*Passage shown*:
The fact that most inbound international students heading to Korea are from low-income countries, whereas outbound international students from Korea go to developed English-speaking countries, such as the US and Australia, confirms that world systems theory applies to the student mobility network centered on Korea. In Korea, degrees obtained in developed countries, especially the US, are important for entering the upper class. This phenomenon is especially evident in academia, where a degree from the US is considered superior to a national degree when appointing professors (Kim, 2008; Shin et al., 2016). For this reason, despite the claims of some studies (e.g., Barnett et al., 2016; Jon et al., 2014) about new ISM flows, Asian students’ migration is still concentrated on traditional destinations. Asian students account for the highest percentage of international students enrolled in higher education. In 2017, 2.1 million students (56% of all international students) in higher education in OECD countries were Asian students, and two-thirds were concentrated in the US, the United Kingdom (UK), and Canada, which are traditionally preferred countries for studying abroad (OECD, 2019). Also, ISM from Asian countries has an outbound-oriented pattern due to factors such as the enthusiasm for higher education and economic growth in Asia. Despite the recent adoption of various strategies to attract international students from Asian countries to Korea, such as the Study in Korea Project, outbound-oriented student mobility remains more dominant than inbound-oriented student mobility.
However, although the fact that degrees obtained in the US and other Western countries are highly valued in the labor market can explain the orientation of long-term mobility toward advanced countries, it is more difficult to fully explain the orientation of short-term mobility toward advanced countries; hence, excluding long-term mobility leading to a degree, this study explored changing annual patterns of short-term mobility based on agreements between universities.
Methods
For the analyses, we drew the number of colleges and students participating in exchange programs from the Higher Education in Korea service at the Korean Council for University Education (Daehakalimi). 2 Data used in this study are analyzed only for credit exchanges based on university partnerships between short-term exchanges. This is a case where a ‘credit exchange agreement’ between universities has been signed and credits are recognized after taking ‘regular classes’ at the exchange university for a certain semester. This includes both online/offline credit exchange and is not equivalent to personal level of mobility such as language training. We used data from 2008, 2013, and 2017 3 to track changes in the number of participating universities and students over time. Each time point was a public disclosure, and the actual time point for the data was the previous year.
Description of Korean Universities.
Based on the collected data, we used descriptive statistics to analyze how Korean university exchange programs had changed over the past decade. We analyzed the detailed patterns of exchange programs based on the types and missions of 4-year Korean universities. For the analysis, based on the characteristics of exchange programs through which mutual student exchanges occurred between two universities based on an agreement, we analyzed the links of the 4-year Korean universities with foreign universities, together with the inbound and outbound student data for each Korean university. We collected the data for this study exclusively from universities in Korea, imposing the limitation that partnership information should not be collected from foreign universities that had exchange agreements with Korean universities.
Findings
Differences in international partnerships based on institutional characteristics
The mobility of students based on institutional characteristics.
Overall, more comprehensive universities than research universities tended to attract a higher proportion of inbound international students from East Asia. Most foreign students from developed countries, especially those from North America, studied abroad at research universities. The proportions of inbound students from North America attended research, research-active, doctoral, and comprehensive universities, in that order. Across all university missions, the proportion of Korean students studying abroad in East Asia decreased, but the number of Korean students studying abroad in Europe increased. In top-ranked research and research-active universities, the proportion of Korean students studying in North America gradually decreased. In contrast, doctoral and comprehensive universities tended to have higher proportions of Korean students going to North America.

*Work instruction*:
Continue the passage on student exchange programs at Korean universities, starting right after its final sentence.

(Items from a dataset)
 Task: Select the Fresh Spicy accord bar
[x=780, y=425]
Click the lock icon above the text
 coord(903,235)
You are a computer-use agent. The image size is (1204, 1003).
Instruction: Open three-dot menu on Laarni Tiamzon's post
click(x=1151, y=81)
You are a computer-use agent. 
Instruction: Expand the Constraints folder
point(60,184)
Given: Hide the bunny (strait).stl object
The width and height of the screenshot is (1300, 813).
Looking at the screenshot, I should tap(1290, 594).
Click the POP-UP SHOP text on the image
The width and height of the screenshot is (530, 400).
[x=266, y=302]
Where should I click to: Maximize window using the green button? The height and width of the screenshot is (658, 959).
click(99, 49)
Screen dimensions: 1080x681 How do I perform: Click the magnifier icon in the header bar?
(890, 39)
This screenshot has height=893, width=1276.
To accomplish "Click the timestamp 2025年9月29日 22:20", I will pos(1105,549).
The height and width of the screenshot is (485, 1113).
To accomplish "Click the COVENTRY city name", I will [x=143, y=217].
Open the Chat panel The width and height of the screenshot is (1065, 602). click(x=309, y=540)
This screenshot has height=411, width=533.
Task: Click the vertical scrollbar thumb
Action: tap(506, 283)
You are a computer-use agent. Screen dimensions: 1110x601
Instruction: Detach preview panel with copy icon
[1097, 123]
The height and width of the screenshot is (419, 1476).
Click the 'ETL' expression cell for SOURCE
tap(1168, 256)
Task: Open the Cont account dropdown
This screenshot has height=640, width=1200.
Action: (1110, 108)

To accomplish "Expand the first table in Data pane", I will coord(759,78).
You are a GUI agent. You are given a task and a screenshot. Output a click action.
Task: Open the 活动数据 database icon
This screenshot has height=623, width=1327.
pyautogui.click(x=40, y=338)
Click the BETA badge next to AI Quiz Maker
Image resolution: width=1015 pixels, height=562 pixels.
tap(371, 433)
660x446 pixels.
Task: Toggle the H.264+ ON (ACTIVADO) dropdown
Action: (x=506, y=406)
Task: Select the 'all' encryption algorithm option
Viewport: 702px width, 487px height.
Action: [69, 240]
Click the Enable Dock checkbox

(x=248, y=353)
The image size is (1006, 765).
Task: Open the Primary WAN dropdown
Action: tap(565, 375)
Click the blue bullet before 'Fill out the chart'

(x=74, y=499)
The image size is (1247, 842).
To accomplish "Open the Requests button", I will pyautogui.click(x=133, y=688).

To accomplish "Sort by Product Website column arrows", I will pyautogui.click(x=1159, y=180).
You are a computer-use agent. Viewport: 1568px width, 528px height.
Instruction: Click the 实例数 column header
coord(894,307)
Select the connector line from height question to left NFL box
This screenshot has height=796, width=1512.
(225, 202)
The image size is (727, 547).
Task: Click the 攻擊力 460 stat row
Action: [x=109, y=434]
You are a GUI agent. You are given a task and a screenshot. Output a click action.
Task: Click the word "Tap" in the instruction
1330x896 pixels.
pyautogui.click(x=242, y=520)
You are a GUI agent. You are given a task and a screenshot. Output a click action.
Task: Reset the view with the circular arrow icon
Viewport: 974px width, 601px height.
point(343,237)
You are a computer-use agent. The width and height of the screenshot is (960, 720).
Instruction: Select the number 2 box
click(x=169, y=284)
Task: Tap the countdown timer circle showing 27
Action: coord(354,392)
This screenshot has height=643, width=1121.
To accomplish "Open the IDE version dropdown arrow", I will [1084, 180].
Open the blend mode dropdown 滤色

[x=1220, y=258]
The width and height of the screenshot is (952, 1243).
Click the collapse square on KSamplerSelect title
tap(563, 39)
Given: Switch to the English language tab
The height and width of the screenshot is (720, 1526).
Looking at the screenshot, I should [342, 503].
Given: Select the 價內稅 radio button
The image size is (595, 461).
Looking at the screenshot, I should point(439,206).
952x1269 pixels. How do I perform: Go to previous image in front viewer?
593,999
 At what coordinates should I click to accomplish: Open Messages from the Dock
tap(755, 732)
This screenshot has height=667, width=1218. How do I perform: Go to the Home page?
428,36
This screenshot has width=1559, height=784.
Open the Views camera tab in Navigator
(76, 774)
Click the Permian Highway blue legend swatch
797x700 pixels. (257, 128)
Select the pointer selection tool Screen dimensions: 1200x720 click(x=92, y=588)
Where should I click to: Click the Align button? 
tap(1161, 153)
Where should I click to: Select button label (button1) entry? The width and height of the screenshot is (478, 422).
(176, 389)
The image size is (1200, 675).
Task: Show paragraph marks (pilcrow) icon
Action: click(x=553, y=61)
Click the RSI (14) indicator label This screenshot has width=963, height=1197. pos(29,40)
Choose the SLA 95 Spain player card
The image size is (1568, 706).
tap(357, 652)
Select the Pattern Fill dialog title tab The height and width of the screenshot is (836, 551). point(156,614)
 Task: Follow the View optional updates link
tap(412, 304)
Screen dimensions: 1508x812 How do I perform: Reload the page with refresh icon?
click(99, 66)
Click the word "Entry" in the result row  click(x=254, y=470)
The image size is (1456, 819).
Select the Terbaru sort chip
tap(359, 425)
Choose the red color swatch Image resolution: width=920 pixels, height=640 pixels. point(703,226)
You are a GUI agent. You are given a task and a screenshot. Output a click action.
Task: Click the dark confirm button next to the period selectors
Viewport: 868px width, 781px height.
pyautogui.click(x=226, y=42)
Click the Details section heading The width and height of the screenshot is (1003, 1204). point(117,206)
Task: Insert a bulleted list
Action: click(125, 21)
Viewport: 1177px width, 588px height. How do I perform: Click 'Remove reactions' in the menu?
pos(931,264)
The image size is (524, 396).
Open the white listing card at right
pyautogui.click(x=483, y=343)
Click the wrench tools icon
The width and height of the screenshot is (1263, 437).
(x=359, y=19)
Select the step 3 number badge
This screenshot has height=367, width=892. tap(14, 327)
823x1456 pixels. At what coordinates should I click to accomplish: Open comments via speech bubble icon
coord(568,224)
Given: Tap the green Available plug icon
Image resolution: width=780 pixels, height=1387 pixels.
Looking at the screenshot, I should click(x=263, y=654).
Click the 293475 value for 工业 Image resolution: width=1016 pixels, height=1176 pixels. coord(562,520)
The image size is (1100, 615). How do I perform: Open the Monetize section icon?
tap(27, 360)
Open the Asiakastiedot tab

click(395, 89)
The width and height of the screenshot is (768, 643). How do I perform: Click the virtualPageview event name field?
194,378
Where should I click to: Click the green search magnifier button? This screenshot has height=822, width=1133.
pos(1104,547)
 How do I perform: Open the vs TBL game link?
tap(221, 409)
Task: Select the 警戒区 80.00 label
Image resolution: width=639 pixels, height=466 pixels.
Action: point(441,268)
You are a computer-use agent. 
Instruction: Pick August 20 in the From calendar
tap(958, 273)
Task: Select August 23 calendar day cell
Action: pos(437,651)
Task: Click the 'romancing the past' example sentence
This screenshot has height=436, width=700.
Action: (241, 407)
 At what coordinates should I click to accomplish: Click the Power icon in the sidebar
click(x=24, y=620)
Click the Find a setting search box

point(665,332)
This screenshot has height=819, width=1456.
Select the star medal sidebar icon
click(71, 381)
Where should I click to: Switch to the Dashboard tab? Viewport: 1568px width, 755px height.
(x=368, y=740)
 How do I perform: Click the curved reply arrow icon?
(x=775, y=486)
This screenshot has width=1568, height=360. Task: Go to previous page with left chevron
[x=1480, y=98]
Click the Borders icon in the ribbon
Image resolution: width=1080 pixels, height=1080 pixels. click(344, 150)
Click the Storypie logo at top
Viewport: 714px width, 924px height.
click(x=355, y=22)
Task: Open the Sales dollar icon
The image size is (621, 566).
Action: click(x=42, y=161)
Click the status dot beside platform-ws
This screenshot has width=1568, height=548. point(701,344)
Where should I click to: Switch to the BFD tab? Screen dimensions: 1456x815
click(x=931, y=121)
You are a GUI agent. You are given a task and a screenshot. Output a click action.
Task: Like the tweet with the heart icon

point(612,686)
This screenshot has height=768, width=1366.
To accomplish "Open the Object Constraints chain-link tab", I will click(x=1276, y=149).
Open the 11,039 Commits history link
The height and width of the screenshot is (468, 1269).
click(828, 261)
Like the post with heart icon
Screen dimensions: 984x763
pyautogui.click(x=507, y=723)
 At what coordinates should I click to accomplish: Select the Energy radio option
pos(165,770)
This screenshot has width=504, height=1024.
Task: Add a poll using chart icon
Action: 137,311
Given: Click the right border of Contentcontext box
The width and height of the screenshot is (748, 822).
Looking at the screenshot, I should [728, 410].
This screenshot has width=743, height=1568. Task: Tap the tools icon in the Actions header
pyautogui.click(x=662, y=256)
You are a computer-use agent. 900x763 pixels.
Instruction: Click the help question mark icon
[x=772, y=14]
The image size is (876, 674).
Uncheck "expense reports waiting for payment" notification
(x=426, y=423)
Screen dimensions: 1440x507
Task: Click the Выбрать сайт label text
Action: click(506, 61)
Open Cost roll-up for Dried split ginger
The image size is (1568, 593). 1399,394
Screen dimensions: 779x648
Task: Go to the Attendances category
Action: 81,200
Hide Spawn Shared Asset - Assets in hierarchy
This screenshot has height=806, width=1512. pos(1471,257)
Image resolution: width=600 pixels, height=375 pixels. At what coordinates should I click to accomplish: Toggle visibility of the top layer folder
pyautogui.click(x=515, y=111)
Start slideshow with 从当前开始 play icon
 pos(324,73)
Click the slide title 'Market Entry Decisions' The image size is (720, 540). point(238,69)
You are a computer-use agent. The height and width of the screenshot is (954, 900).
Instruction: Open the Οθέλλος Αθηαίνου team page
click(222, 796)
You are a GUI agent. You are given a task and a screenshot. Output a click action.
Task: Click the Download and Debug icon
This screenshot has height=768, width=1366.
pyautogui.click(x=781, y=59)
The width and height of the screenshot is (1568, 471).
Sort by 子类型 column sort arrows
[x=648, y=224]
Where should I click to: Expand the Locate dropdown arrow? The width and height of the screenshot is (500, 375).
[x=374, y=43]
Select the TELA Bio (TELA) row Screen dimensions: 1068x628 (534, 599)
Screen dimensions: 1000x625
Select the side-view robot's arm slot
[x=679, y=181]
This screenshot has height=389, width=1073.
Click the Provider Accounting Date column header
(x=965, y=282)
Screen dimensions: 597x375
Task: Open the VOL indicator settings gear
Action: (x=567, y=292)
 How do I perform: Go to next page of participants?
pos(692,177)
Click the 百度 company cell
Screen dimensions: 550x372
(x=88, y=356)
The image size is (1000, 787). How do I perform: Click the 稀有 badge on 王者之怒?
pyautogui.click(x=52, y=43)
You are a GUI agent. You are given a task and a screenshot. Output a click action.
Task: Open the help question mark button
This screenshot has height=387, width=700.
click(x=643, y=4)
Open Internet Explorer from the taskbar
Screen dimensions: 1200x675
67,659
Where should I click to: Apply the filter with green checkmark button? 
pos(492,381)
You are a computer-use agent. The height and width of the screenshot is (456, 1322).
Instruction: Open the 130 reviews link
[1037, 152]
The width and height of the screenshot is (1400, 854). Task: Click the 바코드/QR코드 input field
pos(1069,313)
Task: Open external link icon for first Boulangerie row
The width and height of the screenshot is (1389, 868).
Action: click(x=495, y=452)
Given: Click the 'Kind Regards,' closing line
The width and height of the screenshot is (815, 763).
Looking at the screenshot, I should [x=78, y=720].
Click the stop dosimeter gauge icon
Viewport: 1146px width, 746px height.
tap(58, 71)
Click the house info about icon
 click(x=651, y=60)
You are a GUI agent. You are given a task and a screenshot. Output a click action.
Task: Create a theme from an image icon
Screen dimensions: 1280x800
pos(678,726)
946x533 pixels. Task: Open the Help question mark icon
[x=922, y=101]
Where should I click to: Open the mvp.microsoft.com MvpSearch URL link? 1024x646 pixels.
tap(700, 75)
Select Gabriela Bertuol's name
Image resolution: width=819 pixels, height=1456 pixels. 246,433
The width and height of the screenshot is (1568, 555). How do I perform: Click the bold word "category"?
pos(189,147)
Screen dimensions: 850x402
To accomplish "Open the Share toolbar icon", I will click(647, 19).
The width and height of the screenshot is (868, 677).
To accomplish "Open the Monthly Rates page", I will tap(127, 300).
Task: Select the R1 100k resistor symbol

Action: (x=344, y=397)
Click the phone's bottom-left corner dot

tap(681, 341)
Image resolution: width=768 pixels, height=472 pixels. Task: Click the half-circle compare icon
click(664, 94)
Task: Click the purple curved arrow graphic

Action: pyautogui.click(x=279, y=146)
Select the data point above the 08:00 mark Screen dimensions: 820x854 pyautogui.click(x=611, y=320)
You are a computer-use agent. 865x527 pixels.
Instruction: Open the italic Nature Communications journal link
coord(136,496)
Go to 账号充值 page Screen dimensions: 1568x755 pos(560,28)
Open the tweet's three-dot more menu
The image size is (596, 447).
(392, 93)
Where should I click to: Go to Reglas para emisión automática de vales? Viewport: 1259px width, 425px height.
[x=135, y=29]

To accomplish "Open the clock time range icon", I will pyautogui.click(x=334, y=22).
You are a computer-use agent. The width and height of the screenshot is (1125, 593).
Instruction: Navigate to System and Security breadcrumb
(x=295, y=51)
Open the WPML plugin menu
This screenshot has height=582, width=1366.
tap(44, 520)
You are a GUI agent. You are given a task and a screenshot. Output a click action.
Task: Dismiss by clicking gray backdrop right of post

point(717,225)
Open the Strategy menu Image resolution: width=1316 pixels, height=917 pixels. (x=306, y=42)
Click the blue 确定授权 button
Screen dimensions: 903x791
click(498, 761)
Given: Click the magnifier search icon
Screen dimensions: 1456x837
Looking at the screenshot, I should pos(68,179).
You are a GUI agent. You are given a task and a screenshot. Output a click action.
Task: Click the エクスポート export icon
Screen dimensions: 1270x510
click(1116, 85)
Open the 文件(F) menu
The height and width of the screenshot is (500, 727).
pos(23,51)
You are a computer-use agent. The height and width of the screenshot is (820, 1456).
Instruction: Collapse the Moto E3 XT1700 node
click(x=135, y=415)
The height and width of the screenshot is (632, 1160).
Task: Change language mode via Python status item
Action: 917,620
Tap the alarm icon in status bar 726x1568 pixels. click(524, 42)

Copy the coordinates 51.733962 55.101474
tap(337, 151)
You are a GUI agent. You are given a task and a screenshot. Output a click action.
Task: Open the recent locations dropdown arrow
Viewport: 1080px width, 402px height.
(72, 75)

*Exercise result*:
In the case of research-active and comprehensive universities, the proportion of Korean students studying abroad in Southeast Asia increased between 2008 and 2013; however, the growth rate recently declined. In doctoral universities, the proportion steadily rose in 2008–2013 and 2013–2017.
1) Inbound students
We analyzed the distribution of the increasing number of inbound international students according to university missions. As shown in Figure 1, in the case of research universities, inbound international students to Korea came from various continents. In 2008, the inbound student population of research universities came from North America (40.6%), East Asia (29.3%), and Europe (19.9%), and was more or less evenly distributed across continents. However, in other types of universities, East Asian students constituted the majority of inbound international students. In particular, the more comprehensive a university was, the higher its proportion of East Asian inbound students. In 2008, 84% of East Asian students attended comprehensive universities—nearly three times higher than the number attending research universities. The inbound flow from East Asia has appeared to lessen recently. Comparing the 2008 and 2017 figures, East Asian students in all types of universities gradually decreased, whereas students from Europe and Southeast Asia increased. In particular, inbound international students from Southeast Asia ranged from 1.5% (in research-active universities) to 6.0% (in research universities) in 2008, but from 9.3% to 22.9% in 2017—a rapid increase in the space of 10 years. The ratios of inbound students by origin according to each mission.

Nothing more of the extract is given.